C’est ce que nous démontrent les excellentes rééditions du label Les Temps Modernes (LTM pour les intimes) dont le travail de spéléologie nous permet de découvrir des pépites égarées de groupes des labels Factory (UK et Benelux), les Disques du Crépuscule et toutes les formations qui gravitaient autour de cette confrérie : des Minny Pops à Ludus en passant par Section 25 ou les Blue Orchids.
C’est ainsi que l’édition du premier CD de Berntholer arrive à point nommé pour contrer l’invasion de formations pitoyables – sous-Spandau Ballet ou Fake – dont le Top 50 n’aurait même pas voulu comme paillasson. Premier CD et premier album, car jusqu’ici, la musique du quatuor belge n’avait été gravée qu’à trois reprises sur 45 tours. Si des démos en vue d’un album avaient bien été enregistrées en 1983-84, aucun disque de Berntholer n’était disponible depuis.
"Merry Lines in the Sky" regroupe donc l’anthologie de cette formation discrète réunie autour de musiciens talentueux et d’une frêle chanteuse aux origines albanaises. Sur ce disque, point de cliché stalinien, mais une évidence mélodique à mettre en parallèle avec celle des Young Marble Giants, Isabelle Antenna ou Polyphonic Size dont le spleen latent servait de bandes sonores idéales à des "chill-out" domestiques. Bien sûr, on retrouve le "son des années 80" mais l’auditeur averti en fera fi et remarquera surtout la qualité des compositions comme "My Suitor", basée sur un ostinato de violoncelle et hantée par une voix aussi perchée que troublante. Magnifique. Le romantisme flamand que cultivaient Drita et ses boys est une des choses les plus remarquables dans leur musique. C’est cette chaleureuse mélancolie – qu’on retrouve également dans l’atmosphère du Bruxelles d’aujourd’hui – qui les éloignaient des formations anglo-saxonnes blafardes et qui reste le point fort de cette ‘scène’ belge des 80’s.

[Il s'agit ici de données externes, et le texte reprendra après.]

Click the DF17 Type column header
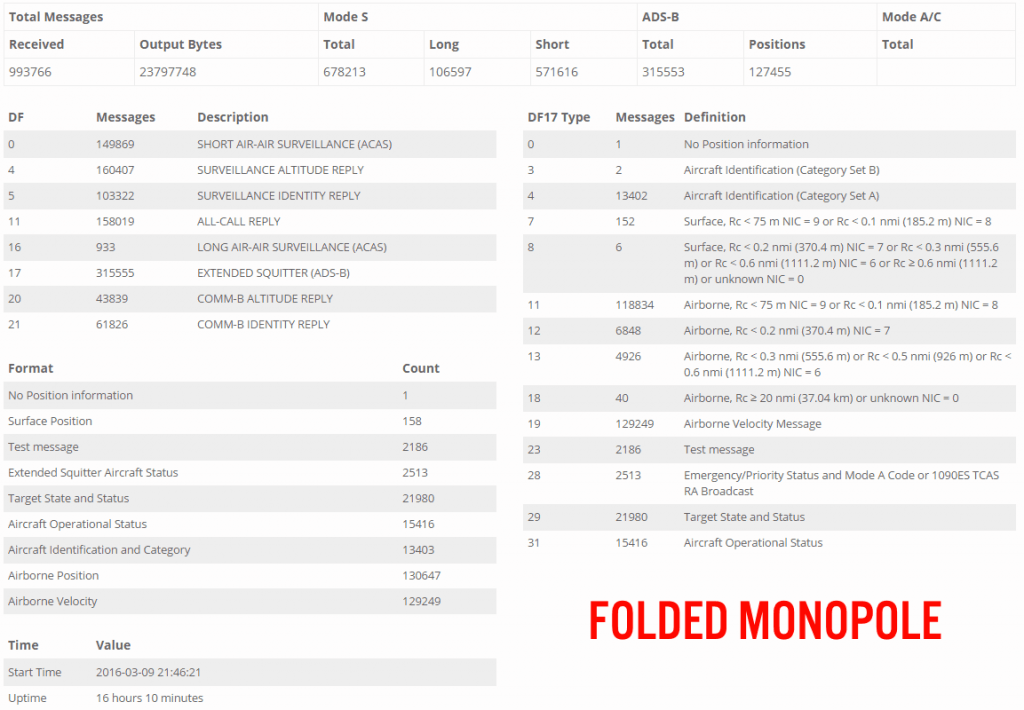This screenshot has width=1024, height=710. pyautogui.click(x=558, y=117)
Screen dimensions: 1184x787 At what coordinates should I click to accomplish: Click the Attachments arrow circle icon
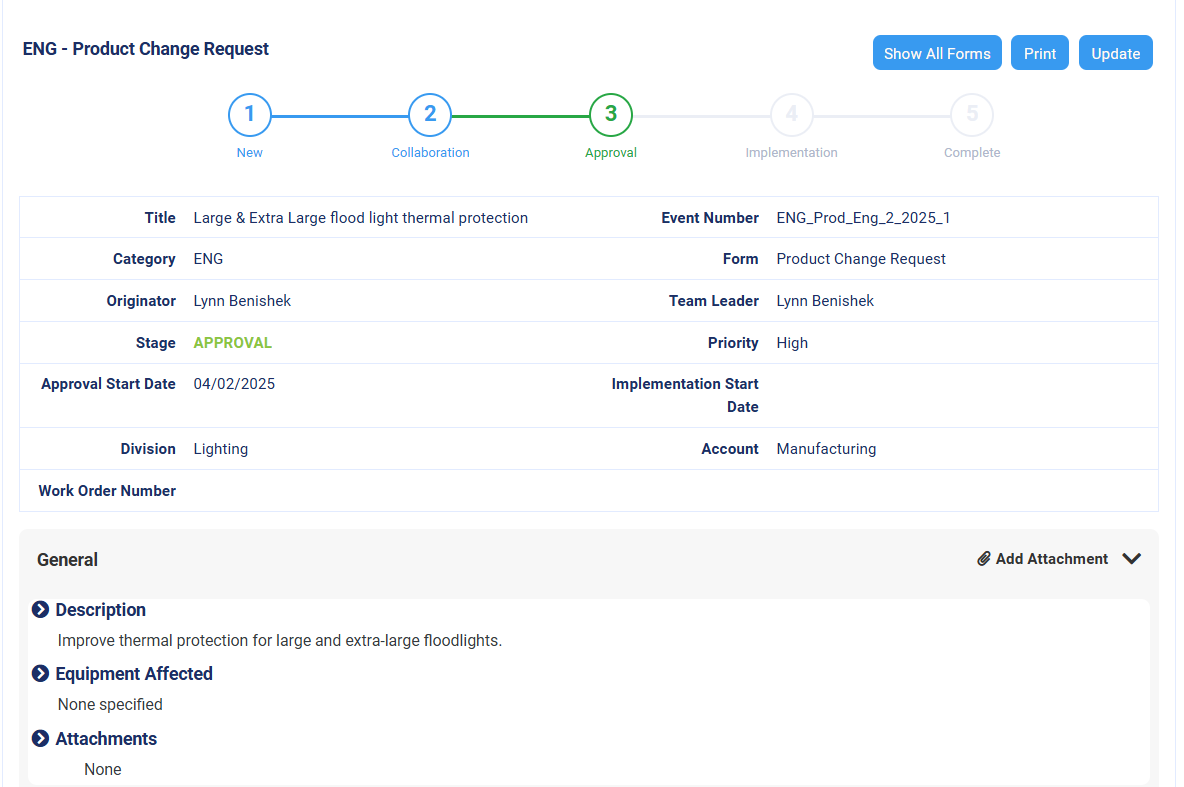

Cette collection de chansons d’un autre âge brille d’audace et de fraîcheur et nous rappelle que bien des trésors demeurent encore enfouis dans les terriers de la mémoire collective. Laissons aux Temps Modernes le soin de les débusquer.
Ursagraph
My Suitor
Pardon Up Here
Lunacies
Emotions
You Grabbed Me by the Hand
Private Hotel
The Curtain Long
Kingdom Mine
Map Your Eyes
Shape the Rain
Merry Lines in Skies
A Distance
Simulation
Japanese Garden
The Others
My Suitor (video)
Exterior Nuit (video)
The Choice (video).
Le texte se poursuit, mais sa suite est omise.